Search code examples
pythonpandashdf5

Will Pandas auto sort new data appended to a dataframe (in hdf5 format)


For example, I got a df1, index from 20200101 to 20210101, dtype is DateTime, and I already save this df to h5 (format is table). Then I got a new df2, index from 20200101 to 20200201, which is in the middle of the index of df1. If I append df2 to this h5, will it auto sort index?


Solution

  • It's easy enough to write an example to demonstrate the behavior and the solution.

    Code below creates 2 dataframes of odd and even numbers and writes them to an HDF5 file in Table format as key='test_data'. (Table format required to append data.) When you run that, you will see that the odd numbers are first, followed by the even numbers (NOT auto-sorted).

    col2 = [ x for x in range(1,53,2)]
    col3 = [ float(x) for x in range(1,53,2)]
    
    df1 = pd.DataFrame({'col_int': col2, 'col_float': col3})
    df1.to_hdf('SO_70731279.h5',key='test_data',mode='w', format='table',
               data_columns=True)
    
    col2 = [ x for x in range(2,54,2)]
    col3 = [ float(x) for x in range(2,54,2)]
    
    df2 = pd.DataFrame({'col_int': col2, 'col_float': col3})
    df2.to_hdf('SO_70731279.h5',key='test_data',mode='a', format='table',
               data_columns=True, append=True)
    

    This code reads the data from key='test_data' to df3, sorts the dataframe in-place, then writes to the HDF5 file with key='sorted_data'. Run this and you will see this data in the HDF5 file is in ascending order.

    df3 = pd.read_hdf('SO_70731279.h5',key='test_data',columns=['col_int','col_float'])
    df3.sort_values('col_int',inplace=True,ignore_index=True)
    df3.to_hdf('SO_70731279.h5',key='sorted_data',mode='a', format='table',
               data_columns=True)
    

    If you want to REPLACE the data in key='test_data', you have to write df3 to the key and not include append=True.
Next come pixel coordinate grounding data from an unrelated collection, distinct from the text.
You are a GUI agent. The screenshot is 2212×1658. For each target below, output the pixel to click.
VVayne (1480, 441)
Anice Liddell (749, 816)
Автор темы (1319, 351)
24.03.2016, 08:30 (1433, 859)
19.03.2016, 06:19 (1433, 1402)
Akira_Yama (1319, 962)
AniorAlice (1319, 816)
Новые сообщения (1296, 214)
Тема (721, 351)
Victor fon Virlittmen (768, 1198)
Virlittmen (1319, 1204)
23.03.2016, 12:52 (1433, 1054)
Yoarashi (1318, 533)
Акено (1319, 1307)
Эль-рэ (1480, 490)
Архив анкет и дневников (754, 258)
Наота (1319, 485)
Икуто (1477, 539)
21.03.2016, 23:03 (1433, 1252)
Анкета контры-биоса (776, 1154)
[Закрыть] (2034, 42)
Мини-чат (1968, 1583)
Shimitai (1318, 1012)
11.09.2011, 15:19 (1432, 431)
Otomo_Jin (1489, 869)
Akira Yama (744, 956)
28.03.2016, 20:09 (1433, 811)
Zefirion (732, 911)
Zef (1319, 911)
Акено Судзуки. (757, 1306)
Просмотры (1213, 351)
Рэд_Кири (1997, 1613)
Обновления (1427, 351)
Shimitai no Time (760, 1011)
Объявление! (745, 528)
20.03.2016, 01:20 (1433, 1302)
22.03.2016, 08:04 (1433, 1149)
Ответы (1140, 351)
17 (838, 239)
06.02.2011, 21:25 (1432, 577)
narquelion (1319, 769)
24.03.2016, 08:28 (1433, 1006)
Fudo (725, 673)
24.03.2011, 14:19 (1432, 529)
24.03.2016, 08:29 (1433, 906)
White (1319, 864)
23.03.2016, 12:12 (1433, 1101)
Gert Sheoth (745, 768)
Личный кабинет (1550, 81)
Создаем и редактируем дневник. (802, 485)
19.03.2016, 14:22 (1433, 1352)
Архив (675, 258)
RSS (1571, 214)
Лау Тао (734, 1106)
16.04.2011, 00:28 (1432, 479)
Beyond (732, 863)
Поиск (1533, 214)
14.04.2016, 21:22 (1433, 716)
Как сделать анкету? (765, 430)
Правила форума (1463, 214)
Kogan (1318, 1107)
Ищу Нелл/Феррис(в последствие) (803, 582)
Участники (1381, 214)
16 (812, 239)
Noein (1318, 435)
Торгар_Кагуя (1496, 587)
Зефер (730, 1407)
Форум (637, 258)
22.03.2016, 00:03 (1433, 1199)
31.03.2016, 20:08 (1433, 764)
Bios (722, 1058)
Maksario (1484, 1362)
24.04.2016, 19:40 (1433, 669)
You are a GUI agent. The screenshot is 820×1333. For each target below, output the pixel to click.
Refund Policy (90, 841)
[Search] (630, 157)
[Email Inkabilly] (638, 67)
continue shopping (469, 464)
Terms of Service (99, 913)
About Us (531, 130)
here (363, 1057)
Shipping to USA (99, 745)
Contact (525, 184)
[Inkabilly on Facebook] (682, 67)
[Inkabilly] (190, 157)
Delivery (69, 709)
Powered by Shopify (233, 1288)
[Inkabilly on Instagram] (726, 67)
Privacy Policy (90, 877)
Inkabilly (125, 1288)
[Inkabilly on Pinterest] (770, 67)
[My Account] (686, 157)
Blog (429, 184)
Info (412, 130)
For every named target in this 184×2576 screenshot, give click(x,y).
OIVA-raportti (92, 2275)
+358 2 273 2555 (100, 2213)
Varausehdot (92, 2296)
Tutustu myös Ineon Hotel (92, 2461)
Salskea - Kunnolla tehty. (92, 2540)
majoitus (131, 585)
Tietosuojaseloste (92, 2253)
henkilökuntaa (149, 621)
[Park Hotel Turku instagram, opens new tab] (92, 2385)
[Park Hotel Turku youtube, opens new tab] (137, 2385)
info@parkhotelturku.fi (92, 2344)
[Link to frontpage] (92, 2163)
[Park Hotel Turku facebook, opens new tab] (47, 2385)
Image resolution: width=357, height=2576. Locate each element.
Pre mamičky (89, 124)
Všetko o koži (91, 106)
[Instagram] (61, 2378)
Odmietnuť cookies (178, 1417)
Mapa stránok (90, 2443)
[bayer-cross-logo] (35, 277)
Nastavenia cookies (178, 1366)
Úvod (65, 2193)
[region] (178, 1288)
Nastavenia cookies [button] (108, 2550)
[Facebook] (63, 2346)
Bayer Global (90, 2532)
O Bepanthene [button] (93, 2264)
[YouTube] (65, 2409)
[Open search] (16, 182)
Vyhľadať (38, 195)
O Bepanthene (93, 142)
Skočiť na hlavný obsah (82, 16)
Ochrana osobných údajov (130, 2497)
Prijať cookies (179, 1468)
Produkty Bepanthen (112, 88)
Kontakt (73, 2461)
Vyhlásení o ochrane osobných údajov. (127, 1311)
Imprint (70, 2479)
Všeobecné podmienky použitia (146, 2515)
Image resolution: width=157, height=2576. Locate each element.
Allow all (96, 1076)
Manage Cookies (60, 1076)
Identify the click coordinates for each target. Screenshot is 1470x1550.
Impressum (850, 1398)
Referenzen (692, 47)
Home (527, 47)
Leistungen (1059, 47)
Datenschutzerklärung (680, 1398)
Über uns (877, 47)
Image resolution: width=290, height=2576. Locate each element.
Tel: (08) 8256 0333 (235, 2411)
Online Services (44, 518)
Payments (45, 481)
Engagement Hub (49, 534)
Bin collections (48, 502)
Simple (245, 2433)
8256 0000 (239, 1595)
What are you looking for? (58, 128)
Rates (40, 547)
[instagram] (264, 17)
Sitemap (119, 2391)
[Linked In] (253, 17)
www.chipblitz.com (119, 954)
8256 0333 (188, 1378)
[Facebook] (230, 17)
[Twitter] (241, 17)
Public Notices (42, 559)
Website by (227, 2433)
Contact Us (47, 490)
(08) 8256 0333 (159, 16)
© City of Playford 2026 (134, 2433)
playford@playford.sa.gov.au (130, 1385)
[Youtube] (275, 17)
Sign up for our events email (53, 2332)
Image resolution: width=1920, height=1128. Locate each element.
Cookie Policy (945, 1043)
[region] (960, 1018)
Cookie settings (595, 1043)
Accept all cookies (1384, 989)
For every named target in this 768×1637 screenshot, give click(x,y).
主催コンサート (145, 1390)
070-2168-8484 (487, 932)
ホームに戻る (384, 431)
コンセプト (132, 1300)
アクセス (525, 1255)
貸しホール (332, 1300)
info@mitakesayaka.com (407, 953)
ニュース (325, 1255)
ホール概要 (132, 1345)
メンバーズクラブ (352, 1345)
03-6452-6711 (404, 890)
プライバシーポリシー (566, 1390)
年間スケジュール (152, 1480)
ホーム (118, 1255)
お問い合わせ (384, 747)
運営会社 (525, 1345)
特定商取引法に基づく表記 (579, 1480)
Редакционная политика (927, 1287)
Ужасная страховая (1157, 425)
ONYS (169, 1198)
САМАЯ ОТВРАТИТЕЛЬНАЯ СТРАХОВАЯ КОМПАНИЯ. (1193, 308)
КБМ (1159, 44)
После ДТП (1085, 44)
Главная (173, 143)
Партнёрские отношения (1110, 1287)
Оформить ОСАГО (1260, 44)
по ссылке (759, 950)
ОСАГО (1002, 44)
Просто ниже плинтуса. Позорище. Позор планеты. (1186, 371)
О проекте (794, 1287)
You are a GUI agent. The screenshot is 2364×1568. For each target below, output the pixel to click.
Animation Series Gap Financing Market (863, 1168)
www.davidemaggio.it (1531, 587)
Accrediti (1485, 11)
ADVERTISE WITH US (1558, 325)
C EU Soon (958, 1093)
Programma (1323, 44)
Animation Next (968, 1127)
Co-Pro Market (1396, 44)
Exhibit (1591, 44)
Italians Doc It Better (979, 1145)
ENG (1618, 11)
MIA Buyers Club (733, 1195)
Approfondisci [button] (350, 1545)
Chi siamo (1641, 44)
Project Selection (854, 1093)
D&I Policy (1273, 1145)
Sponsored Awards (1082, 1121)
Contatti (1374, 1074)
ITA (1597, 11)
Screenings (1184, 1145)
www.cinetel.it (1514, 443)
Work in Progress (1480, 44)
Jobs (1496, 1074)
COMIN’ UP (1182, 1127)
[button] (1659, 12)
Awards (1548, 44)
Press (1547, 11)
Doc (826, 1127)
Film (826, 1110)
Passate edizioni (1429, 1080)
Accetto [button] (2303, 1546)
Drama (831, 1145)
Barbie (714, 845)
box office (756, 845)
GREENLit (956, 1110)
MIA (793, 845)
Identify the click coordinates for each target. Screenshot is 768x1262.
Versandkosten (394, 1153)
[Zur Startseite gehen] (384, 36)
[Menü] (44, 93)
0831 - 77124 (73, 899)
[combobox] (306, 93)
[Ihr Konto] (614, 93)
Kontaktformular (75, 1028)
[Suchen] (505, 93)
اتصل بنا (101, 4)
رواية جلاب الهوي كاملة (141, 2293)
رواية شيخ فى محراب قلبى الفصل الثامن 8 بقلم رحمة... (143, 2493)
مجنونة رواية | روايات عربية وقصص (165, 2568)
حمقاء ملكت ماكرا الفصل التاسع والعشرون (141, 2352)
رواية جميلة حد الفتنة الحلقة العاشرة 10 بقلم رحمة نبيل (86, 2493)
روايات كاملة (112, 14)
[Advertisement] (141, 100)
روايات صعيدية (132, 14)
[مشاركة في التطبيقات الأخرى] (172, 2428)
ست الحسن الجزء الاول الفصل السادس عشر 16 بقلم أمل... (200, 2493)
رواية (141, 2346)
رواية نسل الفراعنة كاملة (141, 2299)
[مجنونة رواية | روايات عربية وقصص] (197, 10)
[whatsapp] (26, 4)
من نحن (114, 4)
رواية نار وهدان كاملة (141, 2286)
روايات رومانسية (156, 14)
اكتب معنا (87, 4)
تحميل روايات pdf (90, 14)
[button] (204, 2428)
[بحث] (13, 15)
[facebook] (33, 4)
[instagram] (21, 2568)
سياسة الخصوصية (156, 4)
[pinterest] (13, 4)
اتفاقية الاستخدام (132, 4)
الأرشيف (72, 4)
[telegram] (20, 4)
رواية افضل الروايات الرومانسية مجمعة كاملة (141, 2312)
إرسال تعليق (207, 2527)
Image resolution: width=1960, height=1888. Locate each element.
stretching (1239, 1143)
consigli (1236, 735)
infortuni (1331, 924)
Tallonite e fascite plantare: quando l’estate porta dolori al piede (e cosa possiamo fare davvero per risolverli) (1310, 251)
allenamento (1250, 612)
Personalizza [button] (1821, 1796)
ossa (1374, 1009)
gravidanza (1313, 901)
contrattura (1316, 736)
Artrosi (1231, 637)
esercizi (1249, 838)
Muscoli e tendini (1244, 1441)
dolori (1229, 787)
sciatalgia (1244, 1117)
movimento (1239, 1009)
This will overwrite the key.

    df3.to_hdf('SO_70731279.h5',key='test_data',mode='a', format='table',
               data_columns=True)  ## Note append=True is missing on this call
    

    This solution will solve your problem. However, computational efficiency with very large dataframes is unknown. You should test with your data before implementing. Good luck.